■ Stored items
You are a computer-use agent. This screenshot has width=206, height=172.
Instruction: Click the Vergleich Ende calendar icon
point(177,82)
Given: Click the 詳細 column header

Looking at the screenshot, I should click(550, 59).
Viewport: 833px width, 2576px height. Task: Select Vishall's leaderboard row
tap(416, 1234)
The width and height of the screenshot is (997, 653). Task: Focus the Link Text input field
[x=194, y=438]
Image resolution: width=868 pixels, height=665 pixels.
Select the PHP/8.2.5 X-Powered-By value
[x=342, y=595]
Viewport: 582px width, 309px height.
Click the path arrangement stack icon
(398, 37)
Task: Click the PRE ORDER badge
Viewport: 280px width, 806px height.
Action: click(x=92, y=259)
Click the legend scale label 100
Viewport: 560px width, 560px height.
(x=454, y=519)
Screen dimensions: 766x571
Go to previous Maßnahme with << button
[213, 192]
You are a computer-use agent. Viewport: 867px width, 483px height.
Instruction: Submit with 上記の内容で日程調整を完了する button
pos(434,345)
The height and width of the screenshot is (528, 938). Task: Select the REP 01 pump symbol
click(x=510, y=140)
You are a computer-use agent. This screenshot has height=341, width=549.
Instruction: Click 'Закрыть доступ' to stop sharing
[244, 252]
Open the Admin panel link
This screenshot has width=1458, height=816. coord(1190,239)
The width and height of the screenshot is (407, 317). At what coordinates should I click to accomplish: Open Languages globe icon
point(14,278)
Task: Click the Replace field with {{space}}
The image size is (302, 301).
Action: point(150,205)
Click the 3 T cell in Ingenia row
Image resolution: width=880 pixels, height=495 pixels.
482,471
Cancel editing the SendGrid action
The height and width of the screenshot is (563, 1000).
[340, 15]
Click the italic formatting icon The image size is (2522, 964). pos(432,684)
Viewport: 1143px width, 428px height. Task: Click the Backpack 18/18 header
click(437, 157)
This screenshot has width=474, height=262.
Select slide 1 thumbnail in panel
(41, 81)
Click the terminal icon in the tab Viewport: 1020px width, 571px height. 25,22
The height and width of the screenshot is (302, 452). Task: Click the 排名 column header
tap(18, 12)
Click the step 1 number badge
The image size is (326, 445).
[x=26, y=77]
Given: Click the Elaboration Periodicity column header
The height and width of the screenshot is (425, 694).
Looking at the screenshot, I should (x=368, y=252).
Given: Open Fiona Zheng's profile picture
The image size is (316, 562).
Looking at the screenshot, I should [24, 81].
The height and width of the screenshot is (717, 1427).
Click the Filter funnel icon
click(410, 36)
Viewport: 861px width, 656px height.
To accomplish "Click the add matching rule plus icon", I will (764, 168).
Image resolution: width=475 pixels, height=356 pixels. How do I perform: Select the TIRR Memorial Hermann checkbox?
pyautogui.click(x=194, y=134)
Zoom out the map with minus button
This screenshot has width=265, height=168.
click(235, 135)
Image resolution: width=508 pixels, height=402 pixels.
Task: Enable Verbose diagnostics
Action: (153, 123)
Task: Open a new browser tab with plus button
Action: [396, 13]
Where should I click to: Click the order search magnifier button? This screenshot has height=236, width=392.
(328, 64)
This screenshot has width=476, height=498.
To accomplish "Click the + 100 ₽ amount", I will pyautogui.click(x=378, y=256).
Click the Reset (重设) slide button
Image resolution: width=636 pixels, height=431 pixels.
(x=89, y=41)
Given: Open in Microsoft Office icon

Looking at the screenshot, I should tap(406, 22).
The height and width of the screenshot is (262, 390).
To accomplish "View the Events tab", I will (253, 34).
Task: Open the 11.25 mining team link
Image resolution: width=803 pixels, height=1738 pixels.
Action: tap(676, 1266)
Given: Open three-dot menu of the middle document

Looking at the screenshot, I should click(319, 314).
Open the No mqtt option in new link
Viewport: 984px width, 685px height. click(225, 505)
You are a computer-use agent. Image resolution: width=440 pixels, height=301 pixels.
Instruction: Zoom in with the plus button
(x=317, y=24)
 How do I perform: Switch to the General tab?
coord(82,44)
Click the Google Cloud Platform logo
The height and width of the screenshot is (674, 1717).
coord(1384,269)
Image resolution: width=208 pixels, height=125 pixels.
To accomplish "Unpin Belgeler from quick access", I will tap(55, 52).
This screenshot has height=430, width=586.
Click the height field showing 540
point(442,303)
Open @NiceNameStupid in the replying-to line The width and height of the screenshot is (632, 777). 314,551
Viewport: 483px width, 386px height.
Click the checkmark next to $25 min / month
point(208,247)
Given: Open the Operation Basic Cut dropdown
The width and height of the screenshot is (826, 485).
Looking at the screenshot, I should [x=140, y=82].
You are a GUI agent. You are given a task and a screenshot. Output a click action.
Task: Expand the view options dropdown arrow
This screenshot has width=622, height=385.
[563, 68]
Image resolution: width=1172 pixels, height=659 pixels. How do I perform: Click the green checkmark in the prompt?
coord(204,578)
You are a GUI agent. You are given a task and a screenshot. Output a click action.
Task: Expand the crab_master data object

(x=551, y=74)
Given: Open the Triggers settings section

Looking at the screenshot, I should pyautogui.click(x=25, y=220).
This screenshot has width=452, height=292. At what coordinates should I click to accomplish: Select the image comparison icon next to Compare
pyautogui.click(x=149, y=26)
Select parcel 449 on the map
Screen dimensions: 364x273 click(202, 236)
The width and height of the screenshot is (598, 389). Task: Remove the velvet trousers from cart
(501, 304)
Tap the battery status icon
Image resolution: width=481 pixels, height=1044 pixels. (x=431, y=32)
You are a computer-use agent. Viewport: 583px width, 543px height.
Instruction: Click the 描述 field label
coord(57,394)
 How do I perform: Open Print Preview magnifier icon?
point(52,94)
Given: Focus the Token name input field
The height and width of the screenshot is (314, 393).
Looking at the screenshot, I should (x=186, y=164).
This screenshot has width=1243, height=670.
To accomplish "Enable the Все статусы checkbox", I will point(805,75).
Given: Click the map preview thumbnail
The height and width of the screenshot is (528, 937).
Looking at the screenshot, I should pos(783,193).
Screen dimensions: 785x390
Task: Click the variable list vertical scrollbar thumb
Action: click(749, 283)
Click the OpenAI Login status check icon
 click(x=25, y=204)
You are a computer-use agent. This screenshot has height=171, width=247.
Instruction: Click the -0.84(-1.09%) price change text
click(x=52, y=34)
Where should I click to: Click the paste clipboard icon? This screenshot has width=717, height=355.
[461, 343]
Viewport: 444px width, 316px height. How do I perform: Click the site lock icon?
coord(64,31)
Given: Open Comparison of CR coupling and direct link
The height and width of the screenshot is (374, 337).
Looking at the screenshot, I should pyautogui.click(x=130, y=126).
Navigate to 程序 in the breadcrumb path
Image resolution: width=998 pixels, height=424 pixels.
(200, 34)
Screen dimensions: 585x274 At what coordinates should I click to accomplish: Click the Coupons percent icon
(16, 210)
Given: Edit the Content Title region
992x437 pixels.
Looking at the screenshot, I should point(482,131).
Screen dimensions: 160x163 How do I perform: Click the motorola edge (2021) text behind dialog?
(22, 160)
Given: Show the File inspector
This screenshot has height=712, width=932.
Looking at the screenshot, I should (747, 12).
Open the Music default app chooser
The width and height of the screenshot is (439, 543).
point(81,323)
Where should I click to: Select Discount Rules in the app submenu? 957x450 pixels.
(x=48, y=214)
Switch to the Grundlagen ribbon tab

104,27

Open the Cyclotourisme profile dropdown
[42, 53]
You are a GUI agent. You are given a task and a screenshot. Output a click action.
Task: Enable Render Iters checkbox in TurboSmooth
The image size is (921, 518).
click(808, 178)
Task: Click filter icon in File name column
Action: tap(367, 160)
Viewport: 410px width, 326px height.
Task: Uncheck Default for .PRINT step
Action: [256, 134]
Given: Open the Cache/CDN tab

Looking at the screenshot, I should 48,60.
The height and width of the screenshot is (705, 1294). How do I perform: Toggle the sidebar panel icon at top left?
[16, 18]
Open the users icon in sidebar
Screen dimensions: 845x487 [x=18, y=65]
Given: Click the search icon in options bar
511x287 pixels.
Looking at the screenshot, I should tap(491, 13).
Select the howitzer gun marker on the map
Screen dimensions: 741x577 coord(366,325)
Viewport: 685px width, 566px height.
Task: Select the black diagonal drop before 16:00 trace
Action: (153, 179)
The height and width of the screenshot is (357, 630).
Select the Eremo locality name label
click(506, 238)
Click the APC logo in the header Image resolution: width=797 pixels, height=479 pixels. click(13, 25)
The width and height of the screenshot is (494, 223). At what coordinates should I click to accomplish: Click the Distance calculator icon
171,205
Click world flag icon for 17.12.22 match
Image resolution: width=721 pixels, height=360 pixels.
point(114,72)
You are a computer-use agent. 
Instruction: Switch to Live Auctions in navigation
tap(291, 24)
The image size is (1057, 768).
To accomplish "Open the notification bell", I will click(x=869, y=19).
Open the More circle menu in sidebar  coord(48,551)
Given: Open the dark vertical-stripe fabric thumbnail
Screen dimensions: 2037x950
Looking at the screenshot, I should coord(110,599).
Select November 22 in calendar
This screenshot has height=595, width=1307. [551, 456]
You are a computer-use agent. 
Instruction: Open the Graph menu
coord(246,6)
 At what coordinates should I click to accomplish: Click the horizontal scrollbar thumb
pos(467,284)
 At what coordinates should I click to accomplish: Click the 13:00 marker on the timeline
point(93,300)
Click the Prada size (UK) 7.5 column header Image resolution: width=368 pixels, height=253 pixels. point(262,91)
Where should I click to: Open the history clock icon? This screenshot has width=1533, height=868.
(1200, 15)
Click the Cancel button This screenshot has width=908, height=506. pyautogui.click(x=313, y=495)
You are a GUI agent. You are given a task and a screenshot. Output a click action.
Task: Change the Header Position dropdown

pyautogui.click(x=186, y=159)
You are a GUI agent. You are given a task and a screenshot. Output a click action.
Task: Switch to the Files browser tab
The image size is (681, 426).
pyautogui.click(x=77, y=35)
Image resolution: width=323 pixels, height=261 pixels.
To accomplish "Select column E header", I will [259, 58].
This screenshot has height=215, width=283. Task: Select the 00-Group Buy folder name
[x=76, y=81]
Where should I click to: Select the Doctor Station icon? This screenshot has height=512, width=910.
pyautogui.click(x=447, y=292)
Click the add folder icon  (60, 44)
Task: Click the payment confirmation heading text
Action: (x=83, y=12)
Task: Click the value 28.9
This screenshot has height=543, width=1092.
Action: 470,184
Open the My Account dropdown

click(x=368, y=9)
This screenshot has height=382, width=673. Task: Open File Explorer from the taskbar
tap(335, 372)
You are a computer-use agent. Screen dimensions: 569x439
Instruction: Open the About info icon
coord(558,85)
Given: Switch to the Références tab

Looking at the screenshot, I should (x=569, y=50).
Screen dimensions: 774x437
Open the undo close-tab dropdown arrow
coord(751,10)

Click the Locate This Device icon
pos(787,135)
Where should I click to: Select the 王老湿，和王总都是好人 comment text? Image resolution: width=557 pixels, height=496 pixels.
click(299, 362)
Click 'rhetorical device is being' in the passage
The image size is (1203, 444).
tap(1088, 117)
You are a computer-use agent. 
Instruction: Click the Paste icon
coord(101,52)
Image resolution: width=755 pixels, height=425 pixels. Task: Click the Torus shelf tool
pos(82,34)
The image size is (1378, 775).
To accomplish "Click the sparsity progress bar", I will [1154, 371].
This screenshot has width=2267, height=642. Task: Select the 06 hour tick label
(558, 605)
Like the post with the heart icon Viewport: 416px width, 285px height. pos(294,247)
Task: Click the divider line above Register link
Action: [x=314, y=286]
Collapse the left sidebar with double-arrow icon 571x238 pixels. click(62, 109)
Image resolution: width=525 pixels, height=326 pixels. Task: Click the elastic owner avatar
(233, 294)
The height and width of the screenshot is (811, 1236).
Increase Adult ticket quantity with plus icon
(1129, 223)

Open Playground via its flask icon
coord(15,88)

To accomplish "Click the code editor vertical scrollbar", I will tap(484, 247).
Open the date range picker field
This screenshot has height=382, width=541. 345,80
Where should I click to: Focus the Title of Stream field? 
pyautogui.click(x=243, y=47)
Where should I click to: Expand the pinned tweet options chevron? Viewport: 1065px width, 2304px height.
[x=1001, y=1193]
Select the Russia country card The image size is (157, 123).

■ Work request
Going back over the entries above, copy word for word every line from the one that has "The image size is (316, 562)." on through the one that has "Click the Google Cloud Platform logo".

■ Solution
The image size is (316, 562).
Looking at the screenshot, I should [24, 81].
The height and width of the screenshot is (717, 1427).
Click the Filter funnel icon
click(410, 36)
Viewport: 861px width, 656px height.
To accomplish "Click the add matching rule plus icon", I will (764, 168).
Image resolution: width=475 pixels, height=356 pixels. How do I perform: Select the TIRR Memorial Hermann checkbox?
pyautogui.click(x=194, y=134)
Zoom out the map with minus button
This screenshot has width=265, height=168.
click(235, 135)
Image resolution: width=508 pixels, height=402 pixels.
Task: Enable Verbose diagnostics
Action: (153, 123)
Task: Open a new browser tab with plus button
Action: [396, 13]
Where should I click to: Click the order search magnifier button? This screenshot has height=236, width=392.
(328, 64)
This screenshot has width=476, height=498.
To accomplish "Click the + 100 ₽ amount", I will pyautogui.click(x=378, y=256).
Click the Reset (重设) slide button
Image resolution: width=636 pixels, height=431 pixels.
(x=89, y=41)
Given: Open in Microsoft Office icon

Looking at the screenshot, I should tap(406, 22).
The height and width of the screenshot is (262, 390).
To accomplish "View the Events tab", I will (253, 34).
Task: Open the 11.25 mining team link
Image resolution: width=803 pixels, height=1738 pixels.
Action: tap(676, 1266)
Given: Open three-dot menu of the middle document

Looking at the screenshot, I should click(319, 314).
Open the No mqtt option in new link
Viewport: 984px width, 685px height. click(225, 505)
You are a computer-use agent. Image resolution: width=440 pixels, height=301 pixels.
Instruction: Zoom in with the plus button
(x=317, y=24)
 How do I perform: Switch to the General tab?
coord(82,44)
Click the Google Cloud Platform logo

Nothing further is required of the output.